## Goal of the exercise:
Among the lines of data below, reproduce only those from the one with "Viewport: 680px width, 969px" through the one with "Given: Go to Beranda in the navigation bar", exactly as they stand, both ends included.

(Material for this exercise Opens)

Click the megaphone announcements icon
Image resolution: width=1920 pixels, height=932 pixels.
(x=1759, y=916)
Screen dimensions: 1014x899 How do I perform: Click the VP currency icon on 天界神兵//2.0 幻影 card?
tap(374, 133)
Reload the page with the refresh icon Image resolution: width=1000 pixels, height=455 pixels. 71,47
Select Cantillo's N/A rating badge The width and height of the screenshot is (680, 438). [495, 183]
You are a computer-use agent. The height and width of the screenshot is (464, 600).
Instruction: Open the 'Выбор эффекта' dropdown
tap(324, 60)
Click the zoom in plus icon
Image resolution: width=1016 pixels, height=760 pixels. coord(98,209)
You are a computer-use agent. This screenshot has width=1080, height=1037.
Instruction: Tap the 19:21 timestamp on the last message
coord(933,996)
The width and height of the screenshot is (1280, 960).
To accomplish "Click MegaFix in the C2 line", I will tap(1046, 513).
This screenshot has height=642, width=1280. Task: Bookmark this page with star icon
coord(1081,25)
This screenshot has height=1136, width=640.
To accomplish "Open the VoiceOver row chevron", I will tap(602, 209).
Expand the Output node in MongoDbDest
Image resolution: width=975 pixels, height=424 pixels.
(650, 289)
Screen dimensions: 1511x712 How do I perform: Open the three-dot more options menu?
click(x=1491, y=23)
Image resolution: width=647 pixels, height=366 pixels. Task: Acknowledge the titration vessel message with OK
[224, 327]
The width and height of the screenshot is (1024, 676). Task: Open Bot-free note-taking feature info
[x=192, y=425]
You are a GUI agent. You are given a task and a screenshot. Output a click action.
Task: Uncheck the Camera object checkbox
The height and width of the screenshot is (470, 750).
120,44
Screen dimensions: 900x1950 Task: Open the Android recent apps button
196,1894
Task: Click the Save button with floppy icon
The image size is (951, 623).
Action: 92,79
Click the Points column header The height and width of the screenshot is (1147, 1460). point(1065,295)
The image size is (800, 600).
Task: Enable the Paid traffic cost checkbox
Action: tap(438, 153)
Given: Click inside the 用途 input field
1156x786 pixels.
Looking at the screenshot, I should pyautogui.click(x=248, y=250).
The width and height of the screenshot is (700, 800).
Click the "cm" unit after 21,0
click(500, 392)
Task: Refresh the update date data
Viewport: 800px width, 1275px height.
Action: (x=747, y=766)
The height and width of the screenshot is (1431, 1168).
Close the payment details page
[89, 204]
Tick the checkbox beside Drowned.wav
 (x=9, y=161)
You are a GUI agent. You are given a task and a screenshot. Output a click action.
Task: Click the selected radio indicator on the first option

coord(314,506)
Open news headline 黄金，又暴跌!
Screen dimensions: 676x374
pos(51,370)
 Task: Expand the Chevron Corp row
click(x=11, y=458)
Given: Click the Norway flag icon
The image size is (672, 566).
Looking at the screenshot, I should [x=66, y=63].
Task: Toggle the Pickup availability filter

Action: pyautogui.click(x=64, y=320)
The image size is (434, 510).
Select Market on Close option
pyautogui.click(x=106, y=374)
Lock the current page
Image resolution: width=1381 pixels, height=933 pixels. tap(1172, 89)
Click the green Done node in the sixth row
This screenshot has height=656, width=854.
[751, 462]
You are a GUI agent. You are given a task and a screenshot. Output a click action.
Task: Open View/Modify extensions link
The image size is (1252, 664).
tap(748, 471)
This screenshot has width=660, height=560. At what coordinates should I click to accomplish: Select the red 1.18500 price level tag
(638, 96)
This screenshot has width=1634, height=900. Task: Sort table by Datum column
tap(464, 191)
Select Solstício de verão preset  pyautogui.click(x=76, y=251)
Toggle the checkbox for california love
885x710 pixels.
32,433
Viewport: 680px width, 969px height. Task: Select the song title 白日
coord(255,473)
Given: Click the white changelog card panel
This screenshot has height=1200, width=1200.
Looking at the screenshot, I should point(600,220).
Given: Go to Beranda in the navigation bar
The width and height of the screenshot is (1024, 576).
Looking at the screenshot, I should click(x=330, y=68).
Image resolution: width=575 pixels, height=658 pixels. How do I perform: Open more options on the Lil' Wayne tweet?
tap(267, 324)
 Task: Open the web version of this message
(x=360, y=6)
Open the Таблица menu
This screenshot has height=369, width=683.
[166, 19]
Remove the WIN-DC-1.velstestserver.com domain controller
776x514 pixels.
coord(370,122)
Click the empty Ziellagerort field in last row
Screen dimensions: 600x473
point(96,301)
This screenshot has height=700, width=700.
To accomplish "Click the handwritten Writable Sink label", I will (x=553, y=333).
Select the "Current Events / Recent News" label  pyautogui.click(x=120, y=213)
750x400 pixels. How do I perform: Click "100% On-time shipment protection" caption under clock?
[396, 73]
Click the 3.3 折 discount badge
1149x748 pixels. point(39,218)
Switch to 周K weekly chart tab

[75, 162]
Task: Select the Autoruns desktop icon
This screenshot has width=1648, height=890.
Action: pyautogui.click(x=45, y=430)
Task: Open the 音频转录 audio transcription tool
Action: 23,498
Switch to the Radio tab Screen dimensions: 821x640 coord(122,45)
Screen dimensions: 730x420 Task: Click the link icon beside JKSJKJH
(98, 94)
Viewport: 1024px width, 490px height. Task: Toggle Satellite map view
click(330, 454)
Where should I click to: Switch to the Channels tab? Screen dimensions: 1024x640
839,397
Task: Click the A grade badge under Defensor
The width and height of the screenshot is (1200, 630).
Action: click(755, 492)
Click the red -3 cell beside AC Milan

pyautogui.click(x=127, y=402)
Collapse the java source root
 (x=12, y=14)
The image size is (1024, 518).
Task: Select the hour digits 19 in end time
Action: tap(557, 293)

(Material for this exercise Closes)

## Your solution:
Viewport: 680px width, 969px height. Task: Select the song title 白日
coord(255,473)
Given: Click the white changelog card panel
This screenshot has height=1200, width=1200.
Looking at the screenshot, I should point(600,220).
Given: Go to Beranda in the navigation bar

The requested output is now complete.